読む文章:
+--

文系と理系で就職先はどう違う? 理系の方が就職に有利?
年収は理系のほうが高くなりやすい、文系は就職先が少ないなど、さまざまなうわさを耳にしたことのある人もいることでしょう。
文系と理系では就職先にどのような違いがあるのでしょうか。
また、理系の方が就職に有利になりやすいのは本当なのでしょうか。
文系と理系の就職事情について解説します。
文系の主な就職先と求められる能力
文系の就職先は理系と比べて多彩になりやすく、就職活動においても多くの企業にエントリーして最終的に内定をもらえた中から就職先を決めるのが一般的です。
そのため、目指したい業種・職種や大学での専攻によって就職先はまちまちになりやすい傾向があります。
文系の主な就職先と文系出身者に向いている仕事・求められる能力について確認しておきましょう。
文系の学生の主な就職先
文系の就職先は幅広く、メーカーや商社、マスコミ、小売業、サービス業などさまざまです。
職種としては営業職が多くなりやすい傾向がありますが、このほかにも販売職や事務職、クリエイティブ系の仕事など、選択肢は幅広くあります。
大手企業の場合、入社時に配属先の希望は聞かれるものの、実際は総合職として採用され入社後の数年間はジョブローテーションで複数の部署を経験し、適性に合わせて配属が決定されることもめずらしくありません。
また、大学で教職課程を履修していれば、学校の教員になるという道も考えられます。
図書館司書や学芸員など専門性を求められる仕事に就くことも可能です。
このように、文系の学生にとって就職先の選択肢は幅広く、興味関心や将来目指したいキャリアによって就職先を選ぶことができるのです。
文系出身者に向いている職業
文系学部出身者の中には、大学での専攻と直接関わりのない職種に就く人も数多くいます。
たとえば、小売業に就職する人のうち全員が経営学部や経済学部出身とは限りません。
中には文学部など、小売業の仕組みについて学んだ経験がない人も含まれています。
このように、文系出身者は大学で学んだ専門性を生かして活躍するというよりも、学業を含むさまざまな人生経験を生かせる仕事に取り組む場合が多いといえます。
大学で身につけた専門性を生かすとすれば、たとえば弁護士や司法書士といった法律系の仕事や、教員や学芸員といった仕事が考えられます。
これらの仕事には「言葉」が深く関わっているため、自然言語を扱う仕事という意味で文系出身者の素養に適した仕事といえます。
文系出身者に求められる能力
企業としては、文系出身者にはオールマイティな活躍を期待する傾向があります。
そのため、対人折衝や交渉が必要になる仕事を任されたり、将来的に管理職として組織を引っ張っていくポジションに就くことを期待されたりすることもあります。
こうした仕事の多くは答えの決まっていない、いわゆる不定形業務です。
仕事をしていく以上、多くの人が関わりお互いの立場や利害関係の中で物事を判断しています。
良好な人間関係を築き、顧客や取引先との信頼関係を構築していく、重要なポジションを担っていく必要があるのです。
文系出身者には答えのない仕事の中で適した対応を見極め、物事を判断・決定していく能力が求められます。

+--

課題: この文章の「このように、文系の学生にとっ」と「中には文学部など、小売業の仕組みについて学んだ経験がない人も含まれています。」の間を、両端の語句も含めて一字一句変えずに書き写してください。 この文章に書かれている内容だけを根拠にしてください。

抽出情報:

+--

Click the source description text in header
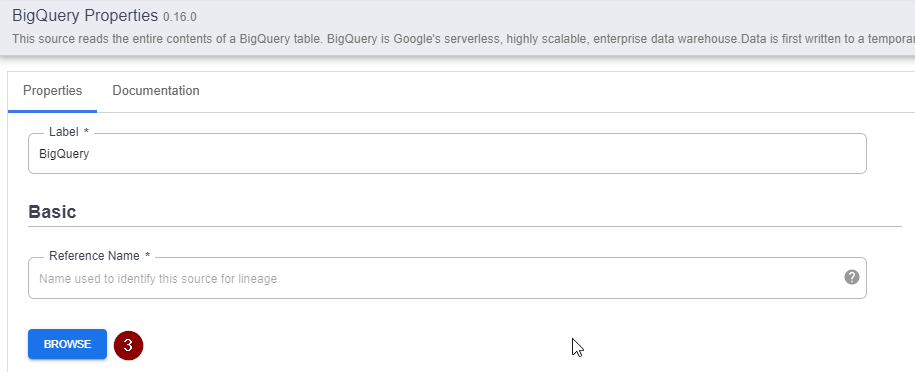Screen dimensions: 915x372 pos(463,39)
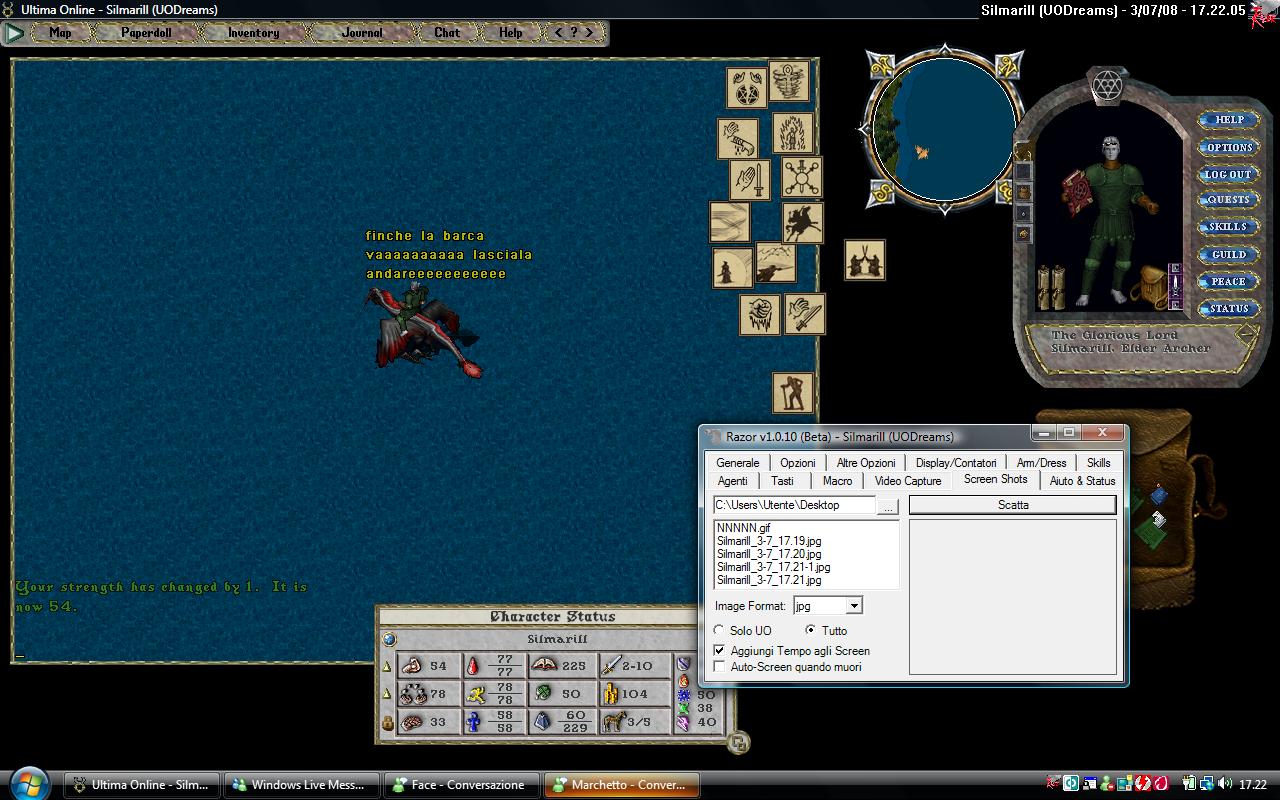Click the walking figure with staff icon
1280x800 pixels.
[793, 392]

+--

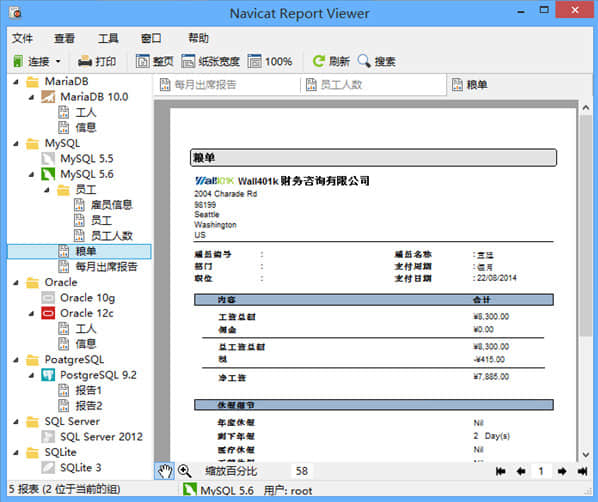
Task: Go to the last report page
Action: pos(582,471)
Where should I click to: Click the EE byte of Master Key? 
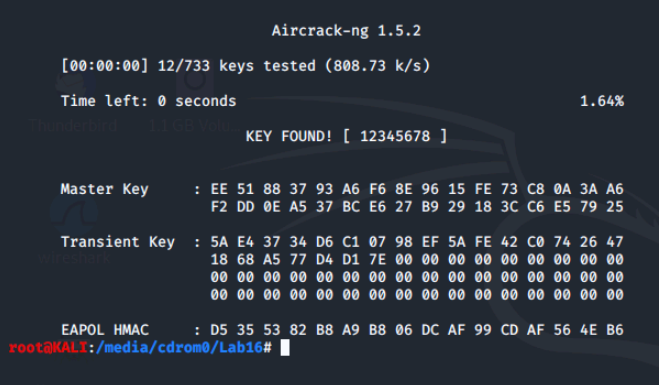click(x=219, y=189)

+--

記述回答:
このように、文系の学生にとって就職先の選択肢は幅広く、興味関心や将来目指したいキャリアによって就職先を選ぶことができるのです。
文系出身者に向いている職業
文系学部出身者の中には、大学での専攻と直接関わりのない職種に就く人も数多くいます。
たとえば、小売業に就職する人のうち全員が経営学部や経済学部出身とは限りません。
中には文学部など、小売業の仕組みについて学んだ経験がない人も含まれています。